Put the lines of the rows below into a numbered list, from the line with "Click the Create fork button" up to and including the line with "Action: pyautogui.click(x=131, y=270)", skipping any blank lines. Leave the pictures out of your answer.

[Item coordinate data]
::::

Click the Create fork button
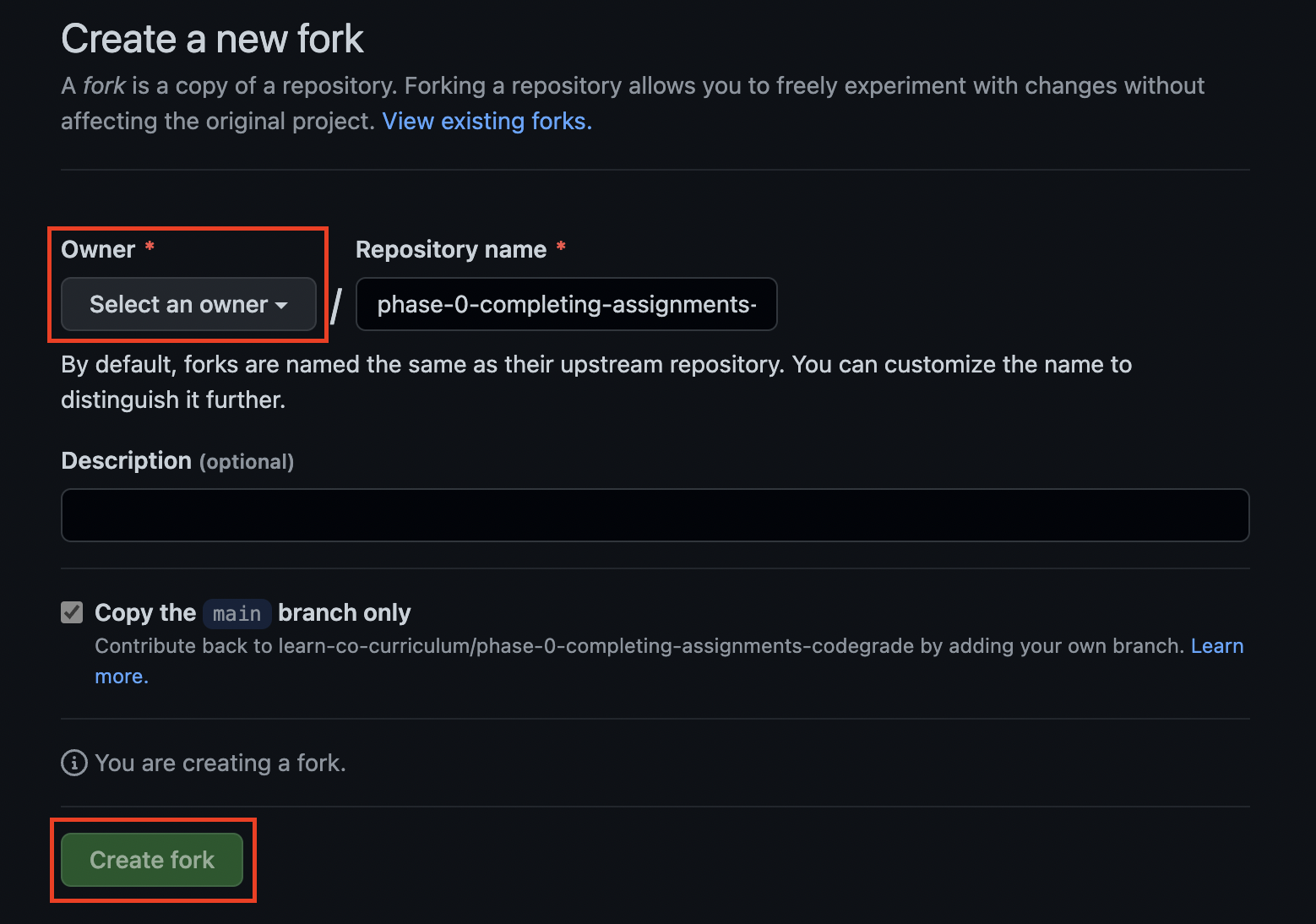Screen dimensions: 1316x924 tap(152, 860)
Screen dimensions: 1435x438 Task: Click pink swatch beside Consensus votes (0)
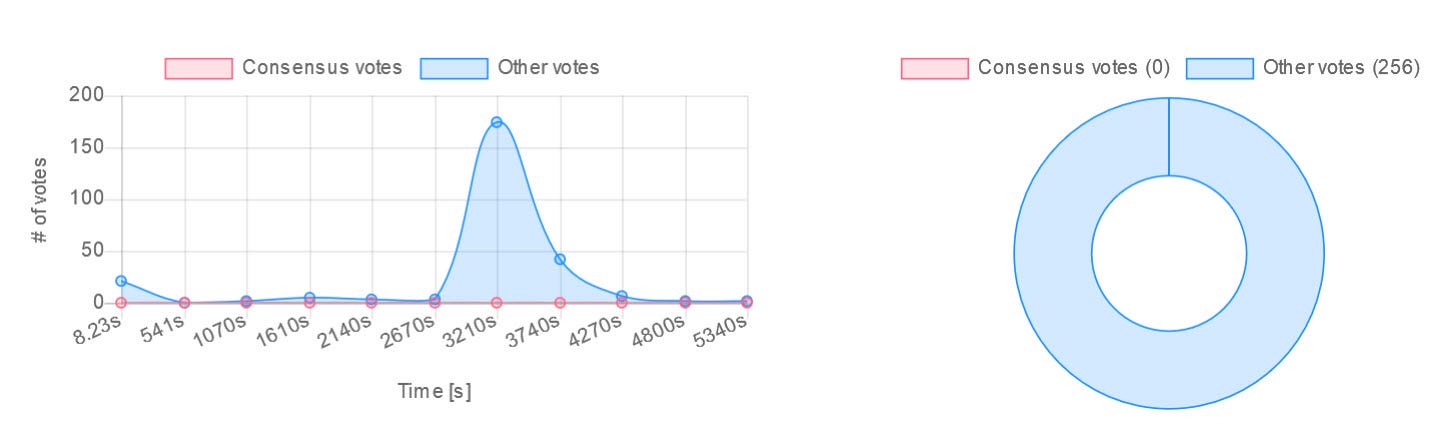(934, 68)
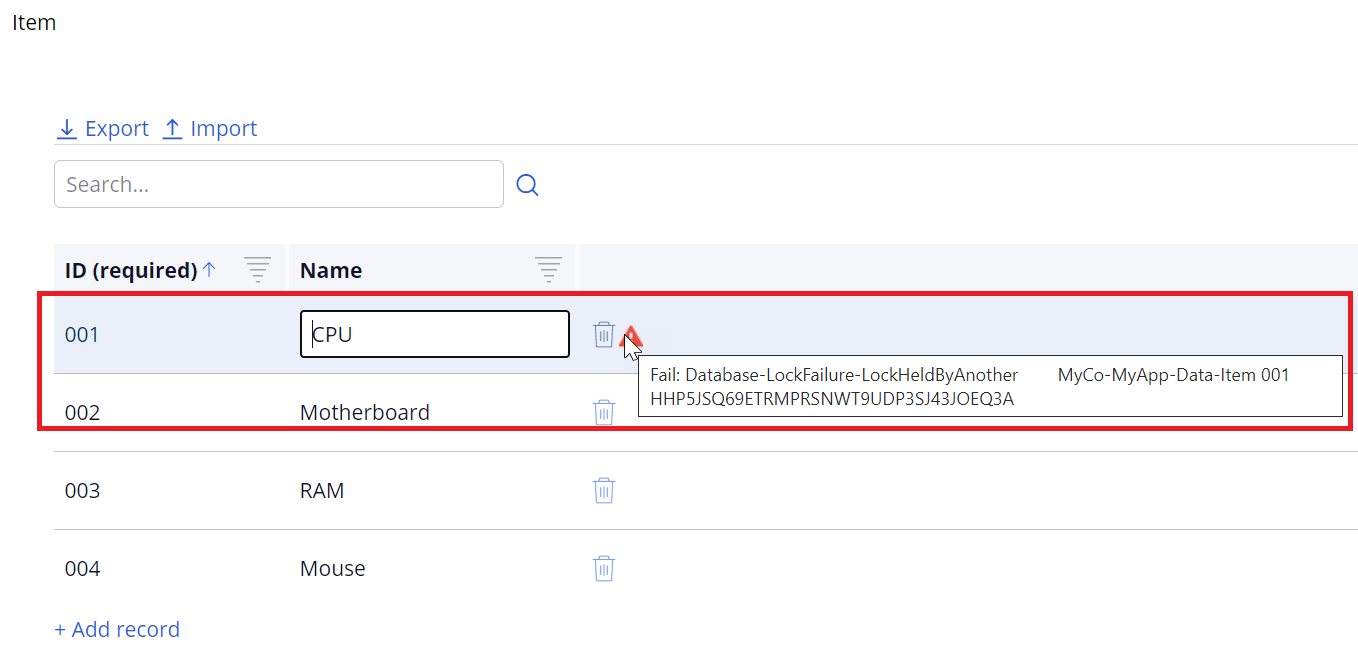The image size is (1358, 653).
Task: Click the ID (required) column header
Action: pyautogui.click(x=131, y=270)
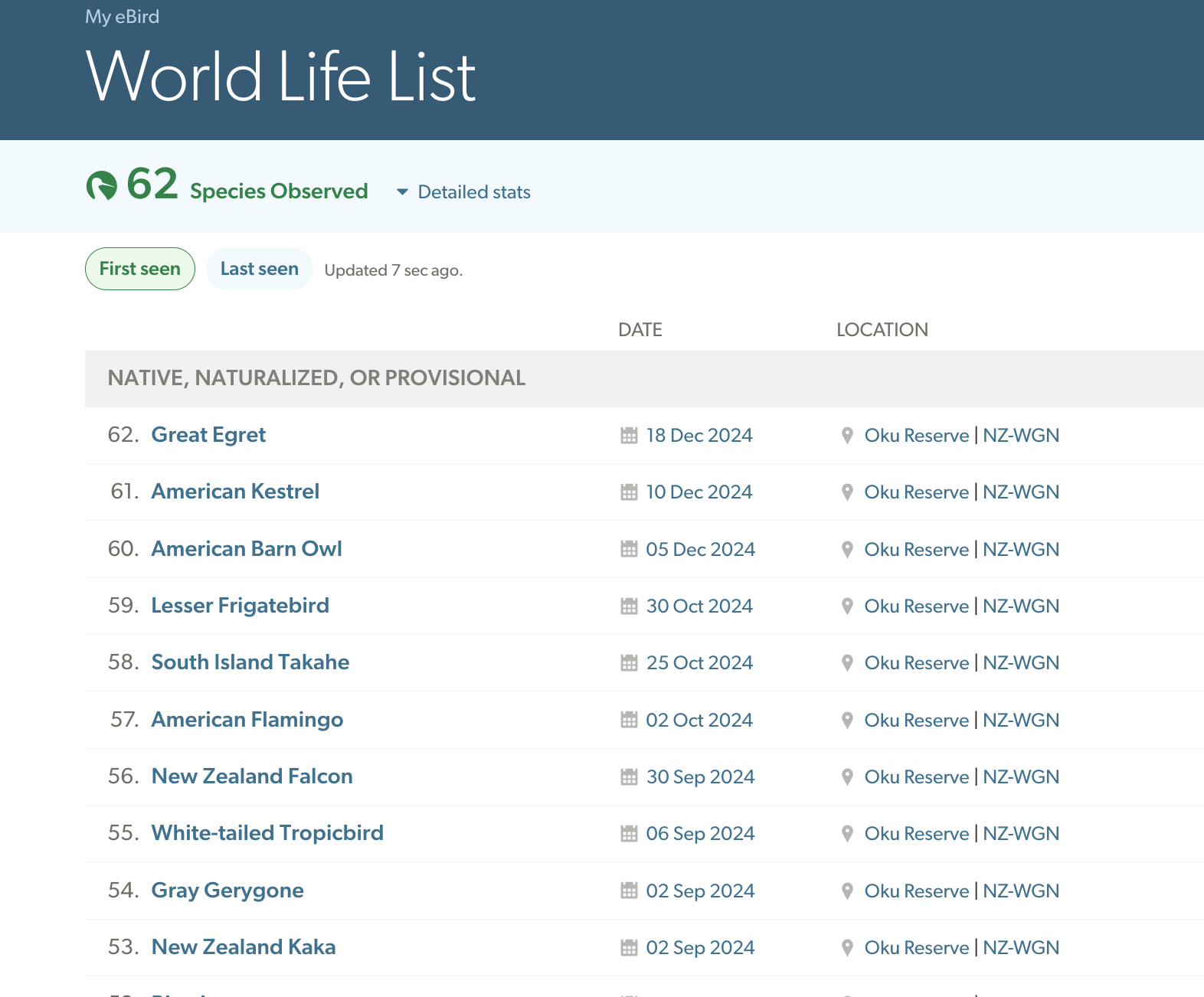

::::

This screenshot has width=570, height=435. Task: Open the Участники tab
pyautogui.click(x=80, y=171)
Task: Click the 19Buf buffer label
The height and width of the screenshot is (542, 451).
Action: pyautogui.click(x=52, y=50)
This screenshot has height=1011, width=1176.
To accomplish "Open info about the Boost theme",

::::

Solved exercise -
1. Click the Create fork button
2. Screen dimensions: 1316x924 tap(152, 860)
3. Screen dimensions: 1435x438 Task: Click pink swatch beside Consensus votes (0)
4. (934, 68)
5. The image size is (1358, 653).
6. Task: Click the ID (required) column header
7. Action: pyautogui.click(x=131, y=270)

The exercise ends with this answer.